Não tardou muito para que tal teologia logo fosse importada por igrejas neopentecostais brasileiras, e menos ainda, para que alçasse o plano da política institucional por meio de pastores e membros de congregações evangélicas que foram sendo eleitos para cargos políticos diversos. Na atual conjuntura, tal visão se expressa com força na campanha e nas falas do candidato à reeleição, Jair Messias Bolsonaro (PL), bem como na de seus adeptos e correligionários, que a todo momento enfatizam que as eleições deste ano serão “uma luta do bem contra o mal”. Chamar a atenção para esse discurso e para os perigos que ele representa à democracia e à política como um todo é o que pretendo na coluna de hoje.
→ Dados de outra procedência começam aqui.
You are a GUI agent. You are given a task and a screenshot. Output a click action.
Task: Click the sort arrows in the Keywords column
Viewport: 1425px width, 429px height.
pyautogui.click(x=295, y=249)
Assinalo a palavra perigo em função do óbvio ululante: a política não pode ser tomada como uma guerra na qual grupo X representa a “suma bondade” e grupo Y o “lado do demônio”. Ela existe precisamente para ser o espaço das diferenças, da multiplicidade e da pluralidade. A política é (ou deveria ser) o espaço de encontro dos contrários, no qual se busca organizar e regular o convívio entre estes. Neste processo, é natural e positivo que haja no plano das ideias embates e debates, adversários e concorrentes. É justamente nisso que reside a vivacidade da política e da democracia. Daí os males da teologia do domínio aplicado a estas duas instâncias, afinal, ao levar a lógica belicosa de uma guerra santa para dentro delas, não há lugar para pluralidade, tendo em vista que só há espaço para um único projeto: o do “grupo do bem”, e o diferente não é alguém com quem eu tenha de conviver, mas destruir e silenciar. Ao se falar em guerra de bem contra o mal no campo da política, estamos a matar a própria política e seu sentido.

Longe de ser apenas mais um artifício retórico usado para conquistar o eleitorado cristão, este discurso, repetido a exaustão pelo presidente da República em toda oportunidade que lhe aparece, estimula alguns segmentos mais radicais de seu eleitorado que o tomam ao pé da letra a partirem para a violência política de fato, desencadeando episódios que no mais das vezes terminam em tragédia. Podemos citar, a título de exemplo, o lamentável incidente ocorrido em Foz do Iguaçu em julho deste ano, no qual o policial penal bolsonarista Jorge Guaranho matou a tiros o guarda civil municipal e tesoureiro do PT, Marcelo Arruda, ou ainda, o  mais recente, acontecido no dia 31 de agosto numa igreja da Congregação Cristã no Brasil (CCB), em que o policial militar e frequentador do templo, Vitor da Silva Lopes, baleou um outro frequentador, Davi Augusto de Souza, também por divergências políticas. A confusão neste caso começou com uma discussão após a vítima ter se manifestado contra uma fala do pastor que no momento pregava contra partidos e políticos de esquerda.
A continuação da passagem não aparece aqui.